Pixel coordinate grounding data:
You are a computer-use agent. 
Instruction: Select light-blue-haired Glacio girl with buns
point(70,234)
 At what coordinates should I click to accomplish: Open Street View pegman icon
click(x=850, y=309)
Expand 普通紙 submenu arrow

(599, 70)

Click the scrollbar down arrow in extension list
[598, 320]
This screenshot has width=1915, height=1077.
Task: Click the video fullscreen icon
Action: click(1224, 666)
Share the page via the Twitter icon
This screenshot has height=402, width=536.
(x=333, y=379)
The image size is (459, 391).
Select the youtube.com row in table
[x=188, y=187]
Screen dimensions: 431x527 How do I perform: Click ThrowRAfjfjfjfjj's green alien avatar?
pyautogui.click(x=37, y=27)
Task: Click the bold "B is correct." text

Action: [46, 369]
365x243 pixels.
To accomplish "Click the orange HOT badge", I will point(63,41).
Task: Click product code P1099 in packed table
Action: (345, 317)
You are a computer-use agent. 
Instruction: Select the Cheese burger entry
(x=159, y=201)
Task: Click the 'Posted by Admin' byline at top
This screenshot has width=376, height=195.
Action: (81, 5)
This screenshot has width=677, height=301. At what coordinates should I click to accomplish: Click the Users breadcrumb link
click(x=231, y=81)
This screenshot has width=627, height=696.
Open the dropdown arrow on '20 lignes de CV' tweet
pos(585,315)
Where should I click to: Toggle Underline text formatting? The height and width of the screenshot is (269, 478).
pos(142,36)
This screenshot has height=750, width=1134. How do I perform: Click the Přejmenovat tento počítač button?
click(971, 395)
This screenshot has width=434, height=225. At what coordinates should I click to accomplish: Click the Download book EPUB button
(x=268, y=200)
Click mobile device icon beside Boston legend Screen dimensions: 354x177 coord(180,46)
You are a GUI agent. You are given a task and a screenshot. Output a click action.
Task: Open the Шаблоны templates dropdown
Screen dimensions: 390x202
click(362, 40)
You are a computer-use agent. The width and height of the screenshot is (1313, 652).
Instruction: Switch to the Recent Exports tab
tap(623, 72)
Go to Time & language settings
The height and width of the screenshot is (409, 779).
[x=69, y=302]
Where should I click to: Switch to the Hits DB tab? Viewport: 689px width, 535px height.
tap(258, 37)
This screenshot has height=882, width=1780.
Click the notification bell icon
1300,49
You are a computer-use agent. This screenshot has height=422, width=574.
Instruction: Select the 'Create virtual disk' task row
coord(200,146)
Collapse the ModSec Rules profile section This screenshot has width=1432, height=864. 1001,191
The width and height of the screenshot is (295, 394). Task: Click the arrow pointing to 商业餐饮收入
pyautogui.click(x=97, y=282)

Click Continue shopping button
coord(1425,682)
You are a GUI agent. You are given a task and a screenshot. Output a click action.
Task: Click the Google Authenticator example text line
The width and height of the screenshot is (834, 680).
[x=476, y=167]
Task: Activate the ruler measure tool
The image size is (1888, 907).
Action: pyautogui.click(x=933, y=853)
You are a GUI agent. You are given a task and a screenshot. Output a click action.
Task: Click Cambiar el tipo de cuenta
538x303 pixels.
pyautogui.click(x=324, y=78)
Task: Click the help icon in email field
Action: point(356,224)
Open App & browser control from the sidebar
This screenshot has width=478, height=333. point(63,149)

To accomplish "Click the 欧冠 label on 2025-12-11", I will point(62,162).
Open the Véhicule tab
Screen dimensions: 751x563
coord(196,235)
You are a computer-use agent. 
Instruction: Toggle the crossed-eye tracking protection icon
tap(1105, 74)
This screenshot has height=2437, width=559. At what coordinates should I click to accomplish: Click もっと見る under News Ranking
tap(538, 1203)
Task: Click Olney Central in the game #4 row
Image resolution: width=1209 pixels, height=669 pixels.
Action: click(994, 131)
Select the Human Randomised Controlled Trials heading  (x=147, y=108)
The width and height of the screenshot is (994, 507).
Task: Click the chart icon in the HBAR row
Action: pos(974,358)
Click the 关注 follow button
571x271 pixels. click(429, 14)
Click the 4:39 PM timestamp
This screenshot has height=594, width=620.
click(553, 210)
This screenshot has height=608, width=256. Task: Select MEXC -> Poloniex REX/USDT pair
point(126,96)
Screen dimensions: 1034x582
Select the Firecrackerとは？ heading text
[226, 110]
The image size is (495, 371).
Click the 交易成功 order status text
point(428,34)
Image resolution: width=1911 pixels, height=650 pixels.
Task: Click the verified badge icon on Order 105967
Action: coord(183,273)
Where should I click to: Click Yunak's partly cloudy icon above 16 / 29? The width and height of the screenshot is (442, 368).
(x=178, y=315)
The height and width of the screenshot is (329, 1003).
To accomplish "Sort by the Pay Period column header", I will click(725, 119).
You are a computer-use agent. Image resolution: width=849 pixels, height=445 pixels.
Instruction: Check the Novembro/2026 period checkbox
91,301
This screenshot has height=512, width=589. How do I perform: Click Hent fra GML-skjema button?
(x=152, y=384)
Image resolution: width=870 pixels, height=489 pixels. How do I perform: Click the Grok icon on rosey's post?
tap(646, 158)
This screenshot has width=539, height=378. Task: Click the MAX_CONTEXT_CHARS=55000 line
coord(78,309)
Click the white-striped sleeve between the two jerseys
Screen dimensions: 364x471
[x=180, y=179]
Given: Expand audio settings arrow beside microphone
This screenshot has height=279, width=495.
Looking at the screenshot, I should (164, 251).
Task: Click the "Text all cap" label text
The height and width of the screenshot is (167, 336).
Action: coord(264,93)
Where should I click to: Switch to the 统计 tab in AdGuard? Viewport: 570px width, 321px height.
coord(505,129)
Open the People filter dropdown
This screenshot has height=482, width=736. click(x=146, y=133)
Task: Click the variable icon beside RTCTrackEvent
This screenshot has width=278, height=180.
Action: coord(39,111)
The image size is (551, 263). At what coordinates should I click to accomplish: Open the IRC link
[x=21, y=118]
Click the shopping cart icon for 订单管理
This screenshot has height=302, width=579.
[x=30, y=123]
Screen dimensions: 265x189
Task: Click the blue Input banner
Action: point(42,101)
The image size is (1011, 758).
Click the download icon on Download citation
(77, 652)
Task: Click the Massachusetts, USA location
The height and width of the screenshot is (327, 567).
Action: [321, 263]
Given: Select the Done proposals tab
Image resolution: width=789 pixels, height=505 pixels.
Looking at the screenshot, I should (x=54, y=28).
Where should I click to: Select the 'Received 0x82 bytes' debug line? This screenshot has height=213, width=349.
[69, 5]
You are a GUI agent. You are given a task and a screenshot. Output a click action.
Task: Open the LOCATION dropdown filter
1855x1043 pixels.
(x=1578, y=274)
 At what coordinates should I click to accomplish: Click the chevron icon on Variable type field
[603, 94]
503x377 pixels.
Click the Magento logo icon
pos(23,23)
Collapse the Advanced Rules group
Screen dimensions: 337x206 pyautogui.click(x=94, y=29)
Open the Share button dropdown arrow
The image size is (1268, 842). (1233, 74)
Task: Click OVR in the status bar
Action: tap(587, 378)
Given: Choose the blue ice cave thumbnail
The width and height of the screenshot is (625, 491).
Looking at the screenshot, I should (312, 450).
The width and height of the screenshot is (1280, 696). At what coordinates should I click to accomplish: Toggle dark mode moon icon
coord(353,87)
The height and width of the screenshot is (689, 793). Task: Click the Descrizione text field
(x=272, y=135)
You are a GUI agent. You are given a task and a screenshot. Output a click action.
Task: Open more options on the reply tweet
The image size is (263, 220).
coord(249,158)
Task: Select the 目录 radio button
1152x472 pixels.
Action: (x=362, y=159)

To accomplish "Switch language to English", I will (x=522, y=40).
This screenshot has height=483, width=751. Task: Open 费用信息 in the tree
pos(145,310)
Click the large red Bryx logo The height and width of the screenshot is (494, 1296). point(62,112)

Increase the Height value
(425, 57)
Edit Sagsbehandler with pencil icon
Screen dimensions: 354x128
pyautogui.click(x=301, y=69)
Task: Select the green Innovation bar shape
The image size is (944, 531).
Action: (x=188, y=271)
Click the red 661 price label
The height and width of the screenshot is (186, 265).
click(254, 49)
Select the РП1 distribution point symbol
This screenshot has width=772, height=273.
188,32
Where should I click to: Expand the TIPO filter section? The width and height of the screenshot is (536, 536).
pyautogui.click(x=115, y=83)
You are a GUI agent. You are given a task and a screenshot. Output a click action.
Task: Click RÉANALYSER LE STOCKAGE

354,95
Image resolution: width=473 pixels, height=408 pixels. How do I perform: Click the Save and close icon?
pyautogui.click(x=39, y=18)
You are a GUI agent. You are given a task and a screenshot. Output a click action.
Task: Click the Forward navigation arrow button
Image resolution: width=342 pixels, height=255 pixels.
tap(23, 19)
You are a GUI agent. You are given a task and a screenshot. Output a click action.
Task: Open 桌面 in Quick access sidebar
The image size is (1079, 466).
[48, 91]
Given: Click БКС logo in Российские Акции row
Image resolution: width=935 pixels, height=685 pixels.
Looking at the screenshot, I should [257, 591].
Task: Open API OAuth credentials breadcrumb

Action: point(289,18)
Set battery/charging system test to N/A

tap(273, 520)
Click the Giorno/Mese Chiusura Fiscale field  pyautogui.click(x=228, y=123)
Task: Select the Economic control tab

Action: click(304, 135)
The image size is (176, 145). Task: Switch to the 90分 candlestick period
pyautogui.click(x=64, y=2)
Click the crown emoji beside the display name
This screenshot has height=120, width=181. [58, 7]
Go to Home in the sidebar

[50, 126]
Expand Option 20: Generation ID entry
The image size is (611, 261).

TASK OBJECTIVE:
Print, please, the lines above from the very first through the one that holds "The image size is (459, 391).", both included, word for word and with nothing else.

RESPONSE BELOW:
You are a computer-use agent. 
Instruction: Select light-blue-haired Glacio girl with buns
point(70,234)
 At what coordinates should I click to accomplish: Open Street View pegman icon
click(x=850, y=309)
Expand 普通紙 submenu arrow

(599, 70)

Click the scrollbar down arrow in extension list
[598, 320]
This screenshot has width=1915, height=1077.
Task: Click the video fullscreen icon
Action: click(1224, 666)
Share the page via the Twitter icon
This screenshot has height=402, width=536.
(x=333, y=379)
The image size is (459, 391).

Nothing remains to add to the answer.